### SELECTION
Events in Yemen this week seem to have run over some anticipated moves such as an oil pullback as oil moved higher on middle east risk, gold pullback as gold moved higher on the same risk as flight to safety and the broader market in which a bounce was expected a bit earlier, but again events sent futures plummeting on initial news of the start of the coalition's invasion to confront the Iranian backed Shiite militia that was closing in on the Port of Aden in Yemen, having an Iranian puppet regime on Saudi Arabia's 1100 mile border with Yemen which also gives militants in Yemen the opportunity to establish a stronghold in which they can attack or pirate shipping through the world's 4th most important choke point as nearly 4 bn barrels of oil flow through the route every day and at its narrowest point is only 18 miles wide connecting the Red Sea to the Gulf of Aden, was simply a risk the Saudis were not willing to tolerate and apparently about 10 other countries in the coalition all in the MENA region. Of course this risk is not over even though the overwhelming force brought to bare on the militants should make short work of them, it is the unexpected and unintended consequences, the unforeseen that is always the most dangerous like this turning from a proxy Saudi/Iranian proxy war to a broader Sunni/Shiite secular conflict, Iraq is the quintessential example of what arbitrary borders can cause when a Sunni minority rules over a Shiite majority in a country like Iraq. Unfortunately as much as I disdain the acts of Saddam Hussein, it takes an iron fist to keep a country like that intact and although by barbaric/brutal tactics, he kept Iraq intact for 40 years. Since his deposing Iraq has been on the verge of a failed state with sectarian strife and outside militants easily gaining a foothold in the country.
Another example is Afghanistan whereby the Taliban may have officially been removed from power, but the capital can hardly project any influence outside of Kabul itself.
And perhaps the most atrocious example of them all, the genocide in Rwanda that killed nearly 1 million minority Tutsis by the Hutu majority in just 100-days as the international community and the UN stood aside and watched it happen. In this case though this was an artificially imposed sectarian separation as Rwanda was a colony of Belgium and the Rwandans who were all one people were divided in to groups by the European colonial power. The taller, lighter skinned Rwandans who seemed to have more European features were designated as Tutsis while the darker, shorter and broader Rwandans were designated as Hutus. The Belgium authorities gave the minority Tutsis all of the important positions of power causing animosity which materialized after Belgium abandoned the colony and Hutus were left to their own devices.
My point simply being, if an imagined difference that is merely born out of appearance can be so deadly, how much more so can a real difference between two sects of Islam that have been feuding for centuries? Thus we may not have seen the last of events in Yemen or born out of the conflict there.
As for oil, I have been expecting a pullback, a stronger base to be finished up and while I have no idea what the catalyst would be other than perhaps a reversal in the $USD, I suspect a primary trend change in oil from down to up.

### STATED PROBLEM 1
Echo the passage of the Yemen commentary starting with "My point simply" and going on through "the conflict there.".

### ENTRIES SHOWN
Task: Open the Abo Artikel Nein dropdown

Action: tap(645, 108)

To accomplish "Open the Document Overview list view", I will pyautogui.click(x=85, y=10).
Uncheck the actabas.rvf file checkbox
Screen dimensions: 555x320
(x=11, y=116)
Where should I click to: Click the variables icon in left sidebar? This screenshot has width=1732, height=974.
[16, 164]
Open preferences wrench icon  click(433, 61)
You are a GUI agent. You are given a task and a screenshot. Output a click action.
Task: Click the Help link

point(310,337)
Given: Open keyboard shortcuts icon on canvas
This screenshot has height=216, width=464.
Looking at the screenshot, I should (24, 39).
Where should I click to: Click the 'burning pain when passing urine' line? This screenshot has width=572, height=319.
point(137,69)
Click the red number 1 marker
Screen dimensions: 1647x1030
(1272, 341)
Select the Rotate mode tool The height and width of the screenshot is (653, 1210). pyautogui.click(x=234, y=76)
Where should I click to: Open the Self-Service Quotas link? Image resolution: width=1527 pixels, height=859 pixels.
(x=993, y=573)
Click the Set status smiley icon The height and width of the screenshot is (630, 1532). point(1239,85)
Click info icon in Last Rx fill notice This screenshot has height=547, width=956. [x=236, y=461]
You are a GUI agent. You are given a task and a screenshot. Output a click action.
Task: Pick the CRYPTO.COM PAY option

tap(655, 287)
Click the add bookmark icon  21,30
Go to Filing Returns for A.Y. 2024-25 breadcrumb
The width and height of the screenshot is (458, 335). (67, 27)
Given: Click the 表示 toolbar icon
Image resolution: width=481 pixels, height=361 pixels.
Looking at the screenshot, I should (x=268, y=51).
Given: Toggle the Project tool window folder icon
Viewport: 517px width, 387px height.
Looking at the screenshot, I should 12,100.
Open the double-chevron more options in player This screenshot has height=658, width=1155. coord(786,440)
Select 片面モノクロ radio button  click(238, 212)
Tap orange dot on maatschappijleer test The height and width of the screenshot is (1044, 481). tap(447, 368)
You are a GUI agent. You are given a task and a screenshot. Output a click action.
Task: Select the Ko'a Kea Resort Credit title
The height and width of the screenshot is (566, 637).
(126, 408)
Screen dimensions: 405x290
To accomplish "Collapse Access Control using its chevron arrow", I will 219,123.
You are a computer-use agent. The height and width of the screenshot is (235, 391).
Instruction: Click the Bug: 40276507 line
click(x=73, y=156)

### STATED PROBLEM 2
Please duplicate the lines of the records starting with the first one and going on through the line with "Select 片面モノクロ radio", including both ends.

### EXERCISE SOLUTION 1
My point simply being, if an imagined difference that is merely born out of appearance can be so deadly, how much more so can a real difference between two sects of Islam that have been feuding for centuries? Thus we may not have seen the last of events in Yemen or born out of the conflict there.

### EXERCISE SOLUTION 2
Task: Open the Abo Artikel Nein dropdown

Action: tap(645, 108)

To accomplish "Open the Document Overview list view", I will pyautogui.click(x=85, y=10).
Uncheck the actabas.rvf file checkbox
Screen dimensions: 555x320
(x=11, y=116)
Where should I click to: Click the variables icon in left sidebar? This screenshot has width=1732, height=974.
[16, 164]
Open preferences wrench icon  click(433, 61)
You are a GUI agent. You are given a task and a screenshot. Output a click action.
Task: Click the Help link

point(310,337)
Given: Open keyboard shortcuts icon on canvas
This screenshot has height=216, width=464.
Looking at the screenshot, I should (24, 39).
Where should I click to: Click the 'burning pain when passing urine' line? This screenshot has width=572, height=319.
point(137,69)
Click the red number 1 marker
Screen dimensions: 1647x1030
(1272, 341)
Select the Rotate mode tool The height and width of the screenshot is (653, 1210). pyautogui.click(x=234, y=76)
Where should I click to: Open the Self-Service Quotas link? Image resolution: width=1527 pixels, height=859 pixels.
(x=993, y=573)
Click the Set status smiley icon The height and width of the screenshot is (630, 1532). point(1239,85)
Click info icon in Last Rx fill notice This screenshot has height=547, width=956. [x=236, y=461]
You are a GUI agent. You are given a task and a screenshot. Output a click action.
Task: Pick the CRYPTO.COM PAY option

tap(655, 287)
Click the add bookmark icon  21,30
Go to Filing Returns for A.Y. 2024-25 breadcrumb
The width and height of the screenshot is (458, 335). (67, 27)
Given: Click the 表示 toolbar icon
Image resolution: width=481 pixels, height=361 pixels.
Looking at the screenshot, I should (x=268, y=51).
Given: Toggle the Project tool window folder icon
Viewport: 517px width, 387px height.
Looking at the screenshot, I should 12,100.
Open the double-chevron more options in player This screenshot has height=658, width=1155. coord(786,440)
Select 片面モノクロ radio button  click(238, 212)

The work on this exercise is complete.